抜粋本文 »
::::

先日、旧フランス大使館のイベントに行った折に、その近くにある懐かしいカレー屋を尋ねたのだが、どういう訳か探し当てることが出来なかった。「暮しの手帖」で店の記事を読んだのがきっかけでファンになり、テイクアウトでのみ提供されるその店のカレーを、たびたびお昼ご飯に持ち帰ったものだ。間口の小さい弁当屋のような店だったが、道ばたの日曜大工風のキリンの看板が愛らしい目印になっていた。今のようにテレビのグルメ番組が盛んだったわけでなかったので、たぶん口コミの影響だろうか、昼時にはいつも客の列が出来ていて、時間を逃すとお目当てのカレーにありつけないこともあった。
当時は、カレーと言えば日本風の一般的なものばかりで、きりん屋の豊かな香辛料を楽しむカレーはかなりインパクトがあった。今でこそカレーは地域や民族によって多様性があり、それぞれに趣が違うというのは常識になっていると思う。そのころはカレーの専門店といったって、私の知る範囲では渋谷の「ボルツ」くらいしか思いつかない程度で、多彩な本格カレーが日常身近になるのは、南アジアや東南アジアの人たちがごく普通に日本で暮らすようになってからだ。それはちょうど、日本が経済的繁栄の頂点を迎え、外から人や物が一気に流入し始めた昭和の終わり頃からだったように記憶している。
いまではインド風のカレーを口にすることも少なくなり、家でカレーを調理することもなくなった。ときおり食べるカレーもタイ料理店のものだったり、無印のグリーンカレーを調理するくらいであり、自分でもずいぶんと好みが変わってしまったと感じる。それで、ちょっと懐かしいインド風カレーを楽しんでみたくなり、麻布に行くついでにきりん屋を尋ねたのである。手ぶらで帰宅したあと、もしや廃業したのだろうかと気になって調べてみると、ちゃんと現在も同じ場所で営業していて、しかもホームページがあることも分かった。きっと街の様子が違っていたので、盛んに周囲をきょろきょろしていて見落としたのだろう。ホームページを見ると店の様子も昔のまま、値段は少し高くなったが、あの懐かしいカレーが画面に出ていて、それを眺めているうちに香辛料の強い香りを思い出し、気がつくと頭に汗をかいてしまっていた。

::::

指示と要件 »
抜粋本文について、次の問いにそれぞれ答えてください。
(a) 筆者がきりん屋のファンになったきっかけは、どの雑誌の記事でしたか。
(b) 店の愛らしい目印になっていたのは何ですか。
(c) 手ぶらで帰宅したあとに調べて、店について何が分かりましたか。

行一覧 »
::::

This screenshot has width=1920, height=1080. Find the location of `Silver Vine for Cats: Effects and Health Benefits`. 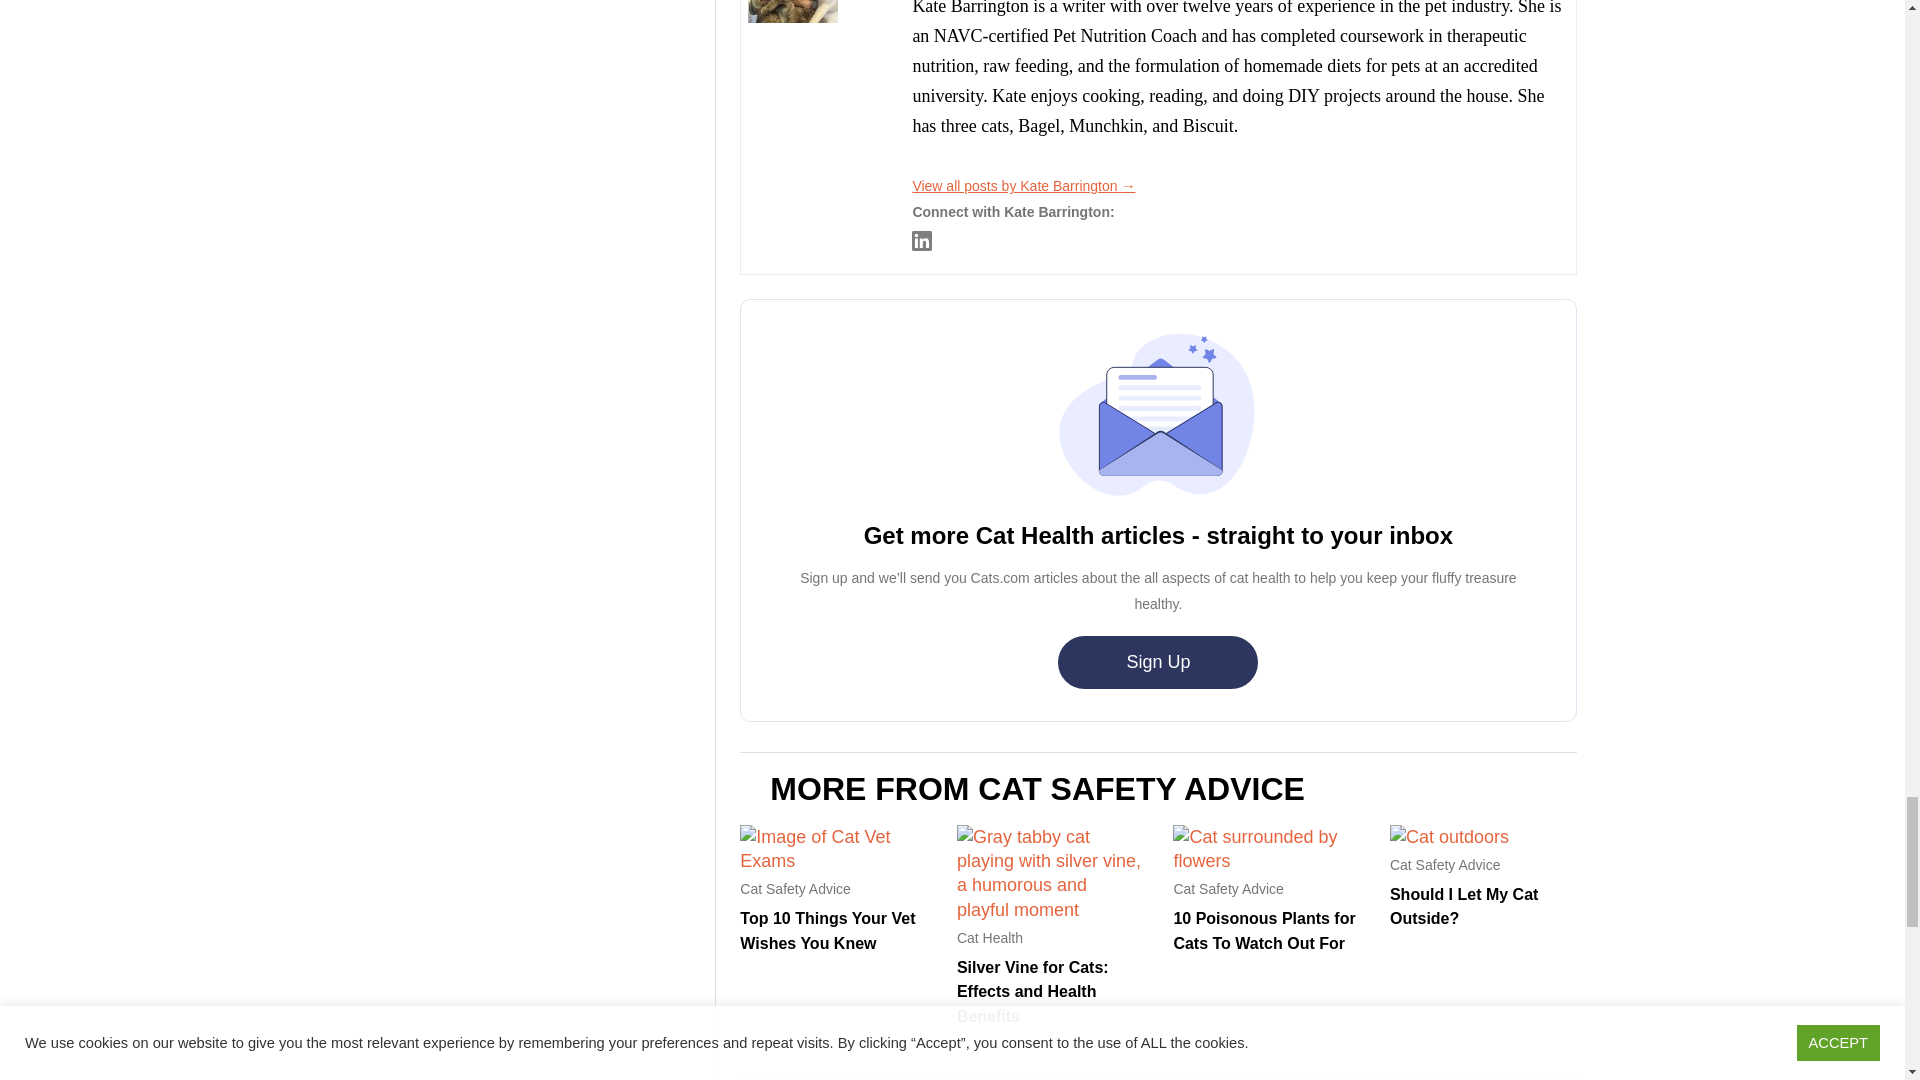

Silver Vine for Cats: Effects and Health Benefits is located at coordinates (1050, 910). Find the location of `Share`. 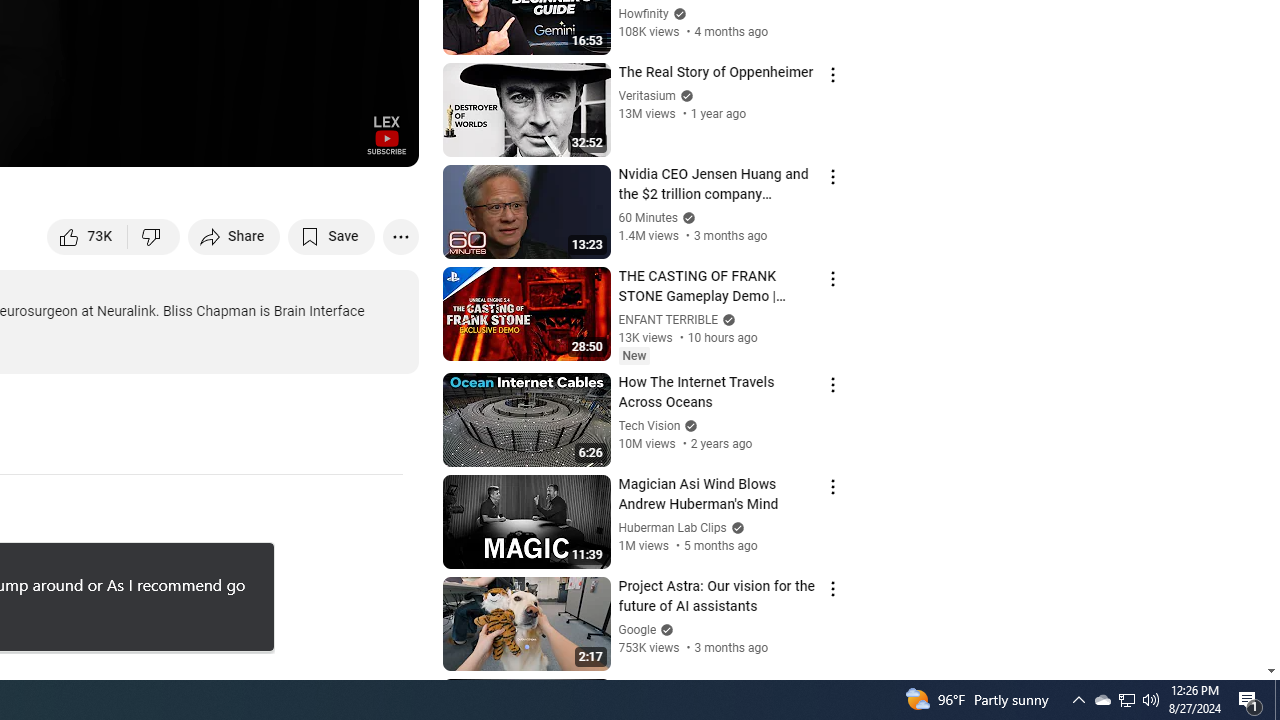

::::

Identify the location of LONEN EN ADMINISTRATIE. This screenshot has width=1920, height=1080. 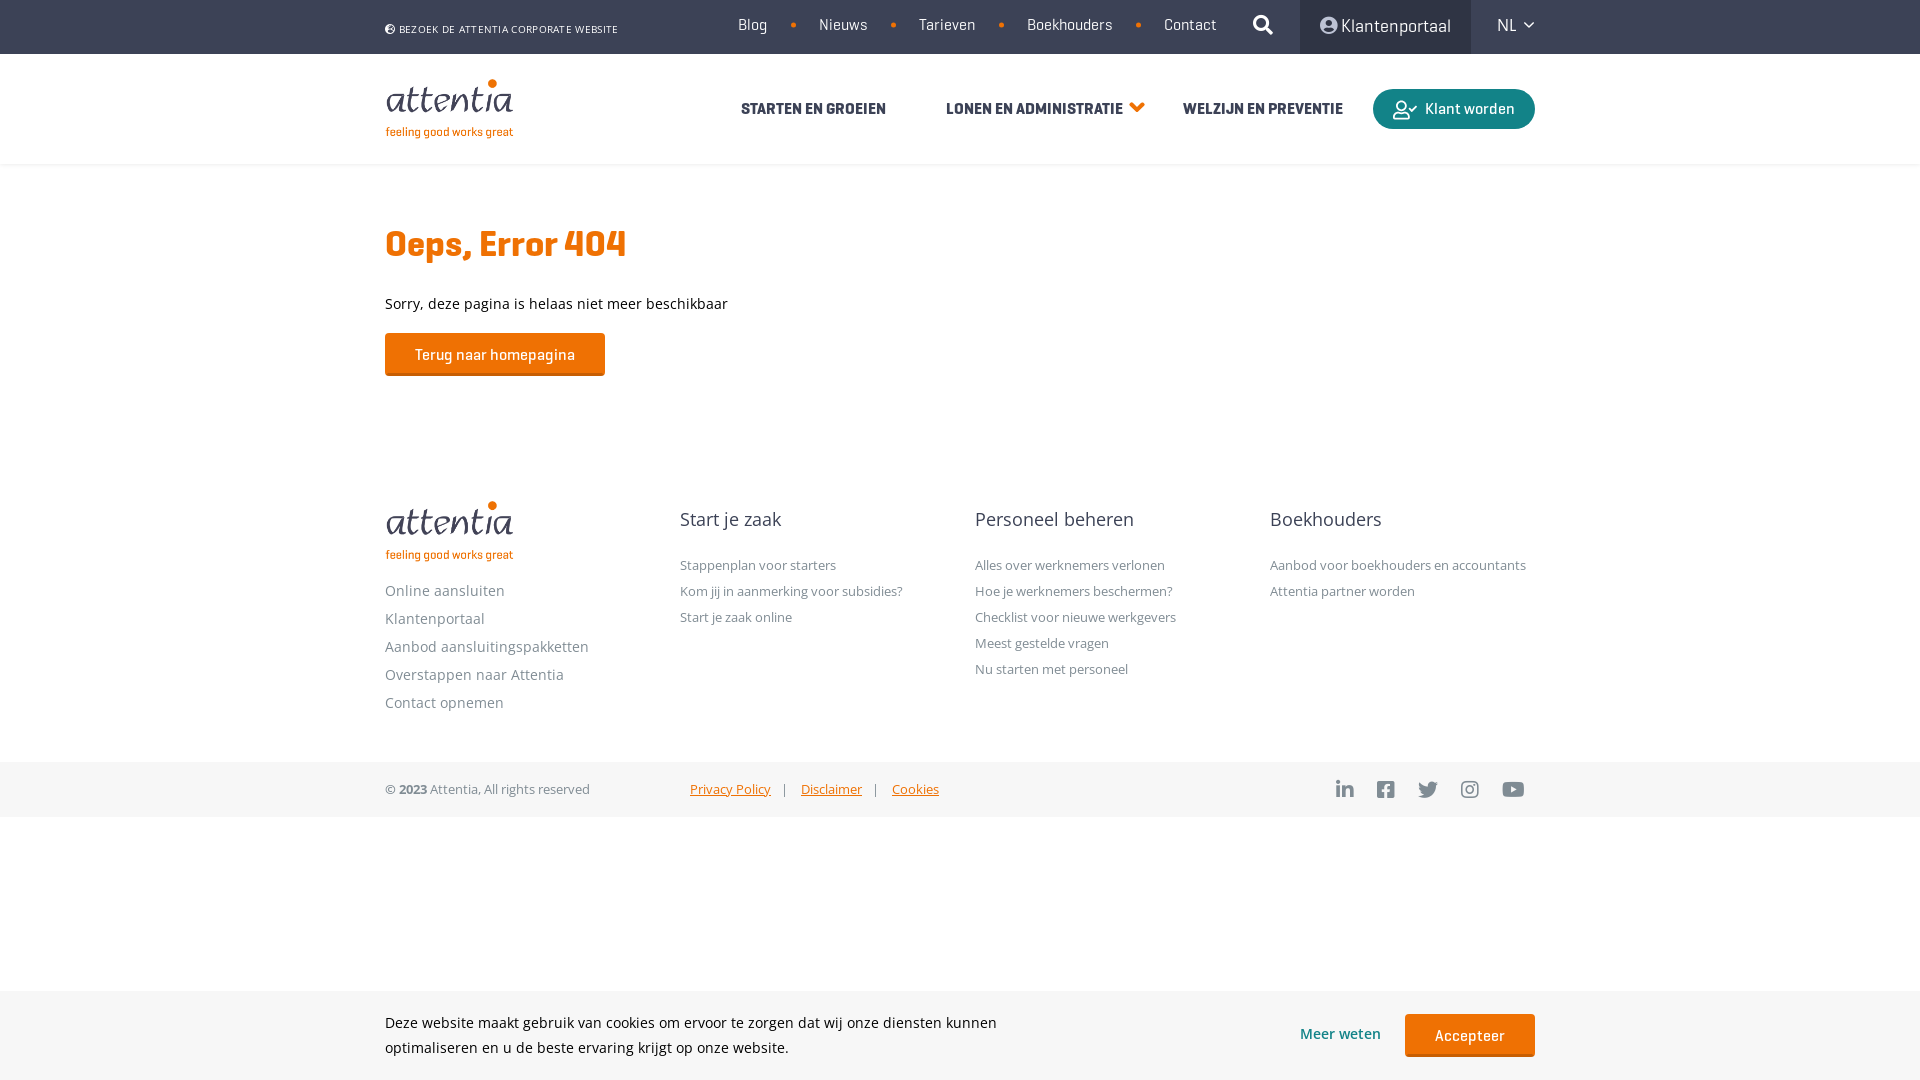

::::

想定解答 »
(a) 「暮しの手帖」の記事
(b) 道ばたにある日曜大工風のキリンの看板
(c) 現在も同じ場所で営業していて、ホームページもあること